Protokolle und Porträts

1912 – 1927

Die Dome, Holzschnitt, 1920
25,5 X 36 cm

»Ich«, bekannte er, »überlasse mich einfach der gütigen Fülle, denn alle Zudringlichkeit meines Witzes taugt zu nichts. Meine Empfänglichkeit hat ihre eigenen Grenzen, aber dem Goetheschen Schalten mit mir stehe ich grenzenlos offen. Ich darf sagen, er hat alle Alter meines Lebens immer wieder belächelt, meine selbsteigene Pein oft begütigt, unwirtliche Räume mancher tristen Gelegenheit mit Helle erfüllt. Er verhilft mir unversehens zu einer Heiterkeit, die aus mir selbst nur zähflüssig quillt, er hat Wärme, die mir so, wie sie von ihm ausgeht, nur zu sehr frommt – wahrhaftig, so manches herrliche Wort von ihm als Stiller der Wut eines Leidens und Löser seiner Bitterkeit ist probat geblieben und wird wohl auch an hilfreicher Gewalt nicht schwächer werden – wie wäre es, wenn ihr nun selbst versuchtet, ein bißchen weiterzufolgern?«

Barlach: Zum Goethe-Tag

Diario Däubler

Porträtstudie Theodor Däubler, Taschenbuchblatt aus Güstrow, Bleistiftzeichnung, 1912
16,4 X 9,7 cm
Barlach-Nachlaßverwaltung Güstrow (Heidberg)

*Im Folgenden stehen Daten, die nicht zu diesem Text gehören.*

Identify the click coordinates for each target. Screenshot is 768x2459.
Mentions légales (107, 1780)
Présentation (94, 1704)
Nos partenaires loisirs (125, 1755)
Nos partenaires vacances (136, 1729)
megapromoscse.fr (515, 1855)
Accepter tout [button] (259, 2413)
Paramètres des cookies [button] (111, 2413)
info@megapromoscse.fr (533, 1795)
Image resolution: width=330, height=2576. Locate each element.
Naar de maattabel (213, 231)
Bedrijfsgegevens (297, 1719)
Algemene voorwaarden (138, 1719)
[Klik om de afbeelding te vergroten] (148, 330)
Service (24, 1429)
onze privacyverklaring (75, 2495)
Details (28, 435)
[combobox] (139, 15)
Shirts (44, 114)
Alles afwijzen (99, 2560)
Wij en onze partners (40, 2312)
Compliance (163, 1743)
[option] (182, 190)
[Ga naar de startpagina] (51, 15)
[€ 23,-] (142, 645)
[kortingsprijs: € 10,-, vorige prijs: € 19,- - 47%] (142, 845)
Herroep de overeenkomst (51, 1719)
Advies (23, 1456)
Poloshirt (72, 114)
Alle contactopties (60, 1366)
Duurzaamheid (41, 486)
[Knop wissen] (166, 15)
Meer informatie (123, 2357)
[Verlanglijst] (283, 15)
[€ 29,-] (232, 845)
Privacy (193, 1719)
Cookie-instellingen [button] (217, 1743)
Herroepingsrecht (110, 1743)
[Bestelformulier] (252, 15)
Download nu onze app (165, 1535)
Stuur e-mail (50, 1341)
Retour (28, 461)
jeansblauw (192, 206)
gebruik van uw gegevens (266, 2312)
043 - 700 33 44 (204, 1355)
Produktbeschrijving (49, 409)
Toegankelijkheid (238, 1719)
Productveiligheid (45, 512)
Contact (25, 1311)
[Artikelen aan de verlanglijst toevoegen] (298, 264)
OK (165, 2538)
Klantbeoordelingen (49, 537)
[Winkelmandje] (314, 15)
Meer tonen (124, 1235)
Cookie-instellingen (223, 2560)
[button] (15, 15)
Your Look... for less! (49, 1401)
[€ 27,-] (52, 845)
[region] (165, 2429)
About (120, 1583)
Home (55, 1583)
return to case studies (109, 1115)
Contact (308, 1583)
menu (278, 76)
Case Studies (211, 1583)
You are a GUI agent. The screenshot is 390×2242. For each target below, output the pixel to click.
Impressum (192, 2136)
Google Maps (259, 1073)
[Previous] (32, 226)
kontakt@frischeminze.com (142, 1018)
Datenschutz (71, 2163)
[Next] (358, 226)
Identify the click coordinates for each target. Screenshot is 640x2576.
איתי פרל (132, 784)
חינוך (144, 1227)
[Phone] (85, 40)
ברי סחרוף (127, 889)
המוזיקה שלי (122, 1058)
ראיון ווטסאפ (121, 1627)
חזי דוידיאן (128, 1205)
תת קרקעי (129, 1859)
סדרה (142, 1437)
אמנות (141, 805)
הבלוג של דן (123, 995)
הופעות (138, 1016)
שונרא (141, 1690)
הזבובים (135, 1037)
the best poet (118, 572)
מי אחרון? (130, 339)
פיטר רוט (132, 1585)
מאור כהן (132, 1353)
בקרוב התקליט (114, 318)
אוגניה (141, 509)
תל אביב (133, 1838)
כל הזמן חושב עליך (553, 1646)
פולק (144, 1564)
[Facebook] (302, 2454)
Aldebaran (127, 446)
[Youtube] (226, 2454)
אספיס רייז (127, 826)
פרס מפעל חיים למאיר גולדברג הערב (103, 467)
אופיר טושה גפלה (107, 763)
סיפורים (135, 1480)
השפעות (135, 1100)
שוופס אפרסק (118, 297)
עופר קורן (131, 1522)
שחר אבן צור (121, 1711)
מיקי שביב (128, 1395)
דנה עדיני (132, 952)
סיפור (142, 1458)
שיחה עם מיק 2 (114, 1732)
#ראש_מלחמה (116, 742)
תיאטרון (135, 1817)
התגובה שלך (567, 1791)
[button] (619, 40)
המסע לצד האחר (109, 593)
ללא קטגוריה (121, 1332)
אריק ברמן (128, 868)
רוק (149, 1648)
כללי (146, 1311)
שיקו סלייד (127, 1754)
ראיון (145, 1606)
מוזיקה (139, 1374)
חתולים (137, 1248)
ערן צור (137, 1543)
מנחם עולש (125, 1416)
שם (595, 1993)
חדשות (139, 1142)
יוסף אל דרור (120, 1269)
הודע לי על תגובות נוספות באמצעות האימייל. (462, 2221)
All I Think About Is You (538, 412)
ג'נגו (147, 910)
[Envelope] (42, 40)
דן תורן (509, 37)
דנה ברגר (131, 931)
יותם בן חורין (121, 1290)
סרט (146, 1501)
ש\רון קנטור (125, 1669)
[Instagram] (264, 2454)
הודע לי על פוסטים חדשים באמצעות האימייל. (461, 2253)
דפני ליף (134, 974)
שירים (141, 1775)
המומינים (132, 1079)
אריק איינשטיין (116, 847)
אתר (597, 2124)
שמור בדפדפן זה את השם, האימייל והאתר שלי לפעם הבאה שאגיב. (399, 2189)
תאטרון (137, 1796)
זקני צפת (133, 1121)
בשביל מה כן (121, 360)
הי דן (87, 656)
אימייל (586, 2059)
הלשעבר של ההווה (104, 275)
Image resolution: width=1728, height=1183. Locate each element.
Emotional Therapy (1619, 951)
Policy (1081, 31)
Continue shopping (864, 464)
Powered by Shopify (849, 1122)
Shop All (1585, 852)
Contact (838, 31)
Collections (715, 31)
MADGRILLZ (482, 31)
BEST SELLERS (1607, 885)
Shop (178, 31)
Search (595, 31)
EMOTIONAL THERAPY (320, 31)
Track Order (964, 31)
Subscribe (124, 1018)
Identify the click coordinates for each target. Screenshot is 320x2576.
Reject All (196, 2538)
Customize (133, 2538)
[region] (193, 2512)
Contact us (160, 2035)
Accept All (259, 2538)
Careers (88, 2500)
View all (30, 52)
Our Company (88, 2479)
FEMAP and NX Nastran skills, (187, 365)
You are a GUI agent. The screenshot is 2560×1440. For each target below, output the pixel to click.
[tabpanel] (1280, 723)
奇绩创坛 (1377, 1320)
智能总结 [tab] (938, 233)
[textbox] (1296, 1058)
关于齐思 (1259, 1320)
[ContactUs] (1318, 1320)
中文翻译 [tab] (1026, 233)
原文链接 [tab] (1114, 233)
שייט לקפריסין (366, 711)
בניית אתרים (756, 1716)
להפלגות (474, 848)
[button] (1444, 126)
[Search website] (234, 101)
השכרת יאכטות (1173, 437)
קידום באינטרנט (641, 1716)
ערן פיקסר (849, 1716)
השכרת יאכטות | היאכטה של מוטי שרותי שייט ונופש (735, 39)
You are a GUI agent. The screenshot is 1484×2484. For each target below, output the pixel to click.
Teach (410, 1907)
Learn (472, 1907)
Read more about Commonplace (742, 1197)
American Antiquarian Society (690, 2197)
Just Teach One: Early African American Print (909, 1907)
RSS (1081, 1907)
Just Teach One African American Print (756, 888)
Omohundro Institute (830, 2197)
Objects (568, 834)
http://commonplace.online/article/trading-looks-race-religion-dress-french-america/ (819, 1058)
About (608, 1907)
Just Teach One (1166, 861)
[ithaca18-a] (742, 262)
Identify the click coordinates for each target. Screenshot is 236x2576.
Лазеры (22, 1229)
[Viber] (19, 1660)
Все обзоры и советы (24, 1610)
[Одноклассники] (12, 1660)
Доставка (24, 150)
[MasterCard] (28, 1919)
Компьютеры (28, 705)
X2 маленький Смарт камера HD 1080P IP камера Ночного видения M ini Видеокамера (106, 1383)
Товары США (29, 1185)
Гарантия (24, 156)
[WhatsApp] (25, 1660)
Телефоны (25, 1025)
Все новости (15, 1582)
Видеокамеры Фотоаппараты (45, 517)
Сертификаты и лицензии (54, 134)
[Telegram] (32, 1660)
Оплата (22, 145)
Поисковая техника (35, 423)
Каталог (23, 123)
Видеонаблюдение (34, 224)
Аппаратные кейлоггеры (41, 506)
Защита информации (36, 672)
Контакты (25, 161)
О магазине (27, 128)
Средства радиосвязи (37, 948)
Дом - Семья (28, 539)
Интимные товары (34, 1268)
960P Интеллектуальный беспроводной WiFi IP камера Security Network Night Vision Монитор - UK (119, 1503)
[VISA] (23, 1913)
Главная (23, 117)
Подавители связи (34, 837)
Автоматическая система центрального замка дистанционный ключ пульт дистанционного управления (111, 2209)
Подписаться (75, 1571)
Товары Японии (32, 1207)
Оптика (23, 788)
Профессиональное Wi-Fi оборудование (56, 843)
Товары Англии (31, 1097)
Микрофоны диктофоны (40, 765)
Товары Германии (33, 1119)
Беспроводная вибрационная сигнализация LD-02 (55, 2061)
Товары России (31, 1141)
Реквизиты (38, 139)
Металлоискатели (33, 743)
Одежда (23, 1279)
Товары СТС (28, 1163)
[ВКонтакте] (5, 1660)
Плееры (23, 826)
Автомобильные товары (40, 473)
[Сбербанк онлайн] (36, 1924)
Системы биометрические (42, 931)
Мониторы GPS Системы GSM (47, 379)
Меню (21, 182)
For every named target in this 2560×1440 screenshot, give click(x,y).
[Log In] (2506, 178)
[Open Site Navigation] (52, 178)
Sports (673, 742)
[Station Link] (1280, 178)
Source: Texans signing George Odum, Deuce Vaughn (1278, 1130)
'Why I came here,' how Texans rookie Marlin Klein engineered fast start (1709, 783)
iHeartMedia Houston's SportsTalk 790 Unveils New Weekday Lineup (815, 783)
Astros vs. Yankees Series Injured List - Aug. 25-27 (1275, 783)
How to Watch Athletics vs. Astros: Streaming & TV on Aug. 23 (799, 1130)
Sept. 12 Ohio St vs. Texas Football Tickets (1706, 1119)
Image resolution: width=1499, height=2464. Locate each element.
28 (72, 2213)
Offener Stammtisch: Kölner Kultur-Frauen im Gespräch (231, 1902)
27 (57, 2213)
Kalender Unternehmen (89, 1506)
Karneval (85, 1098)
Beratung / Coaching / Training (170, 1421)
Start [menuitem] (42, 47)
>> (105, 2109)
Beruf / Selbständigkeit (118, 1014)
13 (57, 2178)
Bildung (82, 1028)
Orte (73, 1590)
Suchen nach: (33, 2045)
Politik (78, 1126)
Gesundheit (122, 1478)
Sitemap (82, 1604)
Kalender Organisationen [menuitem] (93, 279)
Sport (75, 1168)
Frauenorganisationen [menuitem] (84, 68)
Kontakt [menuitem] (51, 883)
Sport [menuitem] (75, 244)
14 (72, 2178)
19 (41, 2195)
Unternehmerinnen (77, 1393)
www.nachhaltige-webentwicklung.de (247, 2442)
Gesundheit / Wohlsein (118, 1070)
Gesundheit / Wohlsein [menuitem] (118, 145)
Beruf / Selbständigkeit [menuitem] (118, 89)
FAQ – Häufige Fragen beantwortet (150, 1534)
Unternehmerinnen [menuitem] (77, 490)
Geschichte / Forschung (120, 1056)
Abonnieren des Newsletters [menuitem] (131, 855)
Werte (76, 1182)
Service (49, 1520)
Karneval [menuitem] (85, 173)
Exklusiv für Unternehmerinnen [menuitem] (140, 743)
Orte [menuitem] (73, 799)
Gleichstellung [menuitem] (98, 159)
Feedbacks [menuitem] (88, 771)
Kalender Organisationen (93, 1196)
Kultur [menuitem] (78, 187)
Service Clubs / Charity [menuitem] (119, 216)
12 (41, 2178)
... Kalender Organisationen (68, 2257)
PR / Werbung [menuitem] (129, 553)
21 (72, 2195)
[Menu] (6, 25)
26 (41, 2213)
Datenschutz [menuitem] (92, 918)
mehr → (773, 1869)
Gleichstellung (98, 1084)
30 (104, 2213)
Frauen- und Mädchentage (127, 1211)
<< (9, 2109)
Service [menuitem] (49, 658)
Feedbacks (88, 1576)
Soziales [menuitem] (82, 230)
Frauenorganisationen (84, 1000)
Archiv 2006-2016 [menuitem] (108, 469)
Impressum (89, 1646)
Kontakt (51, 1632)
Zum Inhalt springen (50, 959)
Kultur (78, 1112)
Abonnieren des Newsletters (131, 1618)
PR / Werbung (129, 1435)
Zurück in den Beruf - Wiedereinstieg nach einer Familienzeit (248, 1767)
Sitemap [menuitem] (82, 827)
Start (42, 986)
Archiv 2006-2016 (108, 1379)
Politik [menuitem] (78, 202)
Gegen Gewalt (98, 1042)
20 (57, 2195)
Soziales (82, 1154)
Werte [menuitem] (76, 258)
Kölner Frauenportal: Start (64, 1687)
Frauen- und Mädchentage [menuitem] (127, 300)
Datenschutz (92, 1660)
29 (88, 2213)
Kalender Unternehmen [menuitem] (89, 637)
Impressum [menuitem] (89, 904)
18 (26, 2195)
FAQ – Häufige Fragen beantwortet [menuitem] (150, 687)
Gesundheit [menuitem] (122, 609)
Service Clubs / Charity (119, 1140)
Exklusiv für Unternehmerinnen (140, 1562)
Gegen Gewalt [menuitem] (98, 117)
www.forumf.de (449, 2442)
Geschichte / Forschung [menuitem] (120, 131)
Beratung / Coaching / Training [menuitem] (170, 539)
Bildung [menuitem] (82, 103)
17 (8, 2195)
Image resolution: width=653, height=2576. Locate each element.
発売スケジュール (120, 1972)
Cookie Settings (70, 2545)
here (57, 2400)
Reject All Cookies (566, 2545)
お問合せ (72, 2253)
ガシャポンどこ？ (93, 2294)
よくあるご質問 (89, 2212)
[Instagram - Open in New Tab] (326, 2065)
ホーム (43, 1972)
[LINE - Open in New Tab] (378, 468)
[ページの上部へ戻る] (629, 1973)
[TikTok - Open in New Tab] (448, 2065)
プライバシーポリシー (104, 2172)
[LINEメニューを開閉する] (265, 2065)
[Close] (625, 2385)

Schwungbrettnatur: statt das Sichere, wenn auch Schwankende unter sich festzuhalten, macht er es zum Anlaß, ins Bodenlose zu kommen. Durch den Äther zu schießen ist ihm leichter, wenn auch über Kopf, als nach der Regel auf den Füßen zu stehen. Seine mächtige Leiblichkeit ist bei allem schwebend, nicht lastend.

 

Ziellosigkeit ist sein Wesen, denn eigentlich ist er immer am Ziel, er braucht nicht zu streben. So ist er jedem gut Freund und ausdauernder Genosse im Zeittotschlagen. Denn die Zeit ist seine Krankheit, er ist der Prophet der Zeitlosigkeit.

Sein Fett hängt an ihm wie seine Zeit, er kann es nicht loswerden und sie auch nicht. Und predigt doch immer, es gibt kein Fett und keine Zeit. Und in der Tat, wie er mit seinem Fett schwebt trotz seinem Fett – so ist er trotz seiner Zeit zeitlos.

 

Däubler – zeitig, fettig – ist Däubler, aber unzeitig schwebend – ist Erbrechen seiner selbst, Entleerung, Vernichtung des Viertels, um ein Ganzes zu füllen.

 

Sein Baden ist sein Bestes, er ersäuft seinen fetten Leib im salzigen Überall. Seine Zeit im Unbegrenzten, Reden, Beschwören, Prophezeien ist sein Bestes, gleichsam sein geistiges Baden; er erbricht sein Individuum im Absoluten.

 

Er möchte überall sein, und das heißt nirgendwo sein. Er möchte das Sehen umbringen, weil er weiß, das Licht, das bessere Licht, wird sich Augen schaffen, die ihm angemessener sind. Im Nordlicht schafft sich die Dunkelheit höheres Licht, Erde wird Gott.

 

Am Webstuhl der Zeit reißt er alles entzwei. Da – am Webstuhl – ist Menschentum und Begrenztheit, das lächerliche Gut-Schlecht, der Mensch, dies Wesen Gutböse, dies lächerlich erhabene Stück Natur, das das Gewand der Zeit schmückt, – aber er – Däubler – läßt Gutschlecht gut sein und hält sich ans Kristallisierte, ans Exkarnierte, sein Fleisch möchte sich entfleischen und zum Donner werden, sein Geist sich entzünden und zum Blitz werden. Er möchte sich entladen und entspannen, um an der allgemeinen Ruhe des großen Allglücks teilzuhaben.

 

Seine Predigt ist zugleich Liturgie.

 

Benehmen weltmännisch, mit den empfangenden Gebärden, die wie ein Blanko-Akzept zu sagen scheinen: Sie können schwatzen, wie Sie belieben, ich respektiere Alles. Er horcht zu wie auf Allerweltsweisheit, neigt den Kopf dabei, trinkgelddurstig nach jedem Wortgroschen.